Treatment of Spontaneous Bacterial Peritonitis (SBP)
Third-generation cephalosporins, particularly cefotaxime (2g IV every 8 hours for 5 days), are the first-line treatment for SBP and should be started immediately upon diagnosis without waiting for culture results. 1, 2
Initial Antibiotic Selection
First-line options:
- Cefotaxime: 2g IV every 8 hours for 5 days 1
- Resolution rate: 77-98% of patients
- 5-day therapy is as effective as 10-day treatment
Alternative regimens:
Amoxicillin/clavulanic acid: 1/0.2g IV every 8 hours, followed by 0.5/0.125g PO every 8 hours 1
- Similar efficacy to cefotaxime with potentially lower cost
- Effective even in patients on norfloxacin prophylaxis
Oral ofloxacin: 400mg PO twice daily 1, 3
- Only for uncomplicated SBP (no renal failure, hepatic encephalopathy, GI bleeding, ileus, or shock)
- Similar efficacy to IV cefotaxime in uncomplicated cases
Ciprofloxacin: Initial IV therapy followed by oral step-down 1
- Can be cost-effective compared to continuous IV cefotaxime
Special situations:
Nosocomial SBP: Consider broader-spectrum antibiotics 4
- Meropenem plus daptomycin has shown superior efficacy (86.7% vs 25%) compared to ceftazidime
- Higher risk of resistant organisms
Patients on quinolone prophylaxis: Avoid quinolones for treatment 1, 2
- Use cefotaxime or amoxicillin/clavulanic acid instead
Adjunctive Therapy with Albumin
- Intravenous albumin should be administered to high-risk patients: 1, 2
- Patients with serum bilirubin ≥4 mg/dL or serum creatinine ≥1 mg/dL
- Dosing: 1.5 g/kg at diagnosis, followed by 1 g/kg on day 3
- Significantly reduces incidence of type 1 hepatorenal syndrome (from 30% to 10%)

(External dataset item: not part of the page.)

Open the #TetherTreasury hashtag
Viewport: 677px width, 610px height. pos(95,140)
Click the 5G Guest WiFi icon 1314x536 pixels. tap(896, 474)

- Reduces mortality from 29% to 10%
Monitoring Treatment Response
- Perform follow-up paracentesis after 48 hours of antibiotic therapy 1, 2
- Treatment failure should be suspected if:
- Ascitic fluid neutrophil count fails to decrease by at least 25% of pre-treatment value
- Clinical signs and symptoms worsen
- No marked reduction in ascitic fluid neutrophil count
Treatment Failure Management
- If treatment fails, consider:
- Resistant bacteria (especially in nosocomial SBP)

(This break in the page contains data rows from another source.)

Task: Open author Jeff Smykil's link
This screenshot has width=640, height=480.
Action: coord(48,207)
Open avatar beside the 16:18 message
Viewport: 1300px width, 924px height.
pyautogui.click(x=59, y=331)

- Secondary bacterial peritonitis
- Change antibiotics based on culture and sensitivity results
- If no culture results available, switch to broader-spectrum empiric coverage 1
Duration of Treatment
- Standard duration: 5-7 days 1, 2
- Resolution of SBP should be confirmed by:
- Decrease of ascitic neutrophil count to <250/mm³
- Sterile cultures of ascitic fluid (if initially positive)
Common Pitfalls and Caveats
Delayed treatment: Empiric antibiotics should be started immediately after diagnosis without waiting for culture results 1, 2
Inappropriate antibiotic selection: Avoid:
- Nephrotoxic antibiotics (e.g., aminoglycosides)

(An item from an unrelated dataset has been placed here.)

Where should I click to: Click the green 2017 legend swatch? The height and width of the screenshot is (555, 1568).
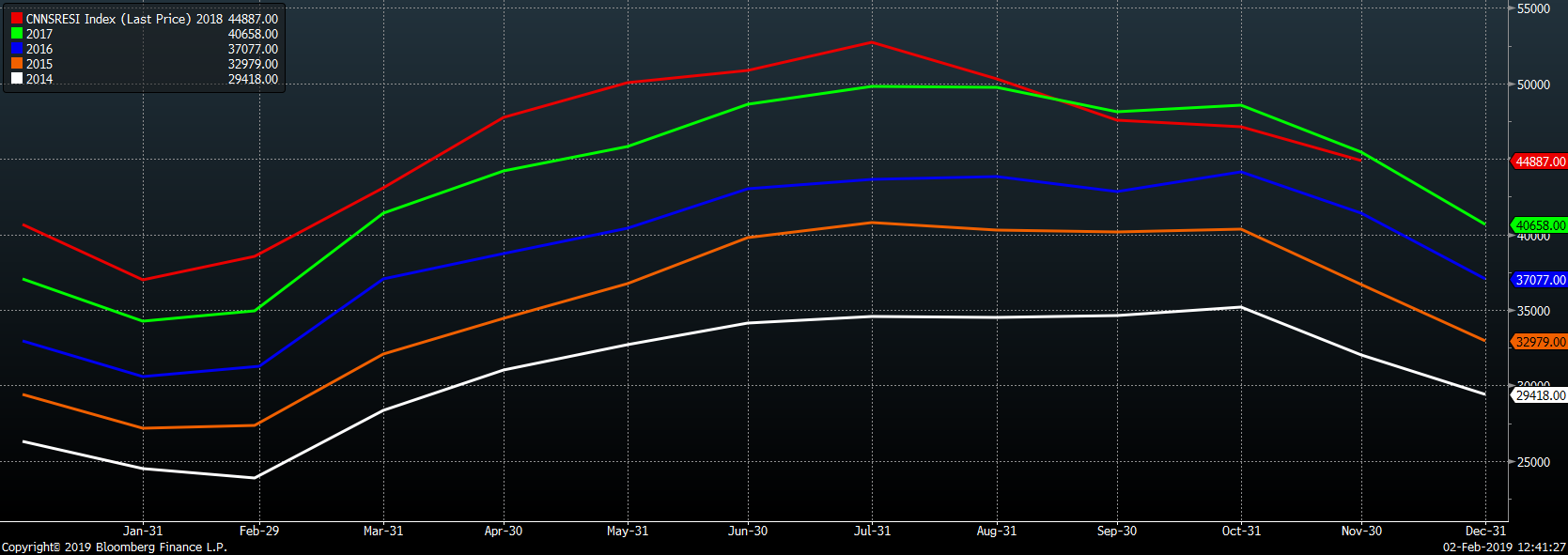tap(16, 34)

- Quinolones in patients already on quinolone prophylaxis
- Inadequate coverage for nosocomial infections
Failure to administer albumin: Albumin significantly reduces mortality in high-risk patients 1
Inadequate monitoring: Follow-up paracentesis at 48 hours is essential to assess treatment response 1
Overlooking secondary peritonitis: Consider this diagnosis if treatment fails and obtain appropriate imaging (CT scan) 1
By following this evidence-based approach to SBP treatment, focusing on prompt administration of appropriate antibiotics and albumin in high-risk patients, mortality can be significantly reduced from historical rates of 30% to approximately 10% 5.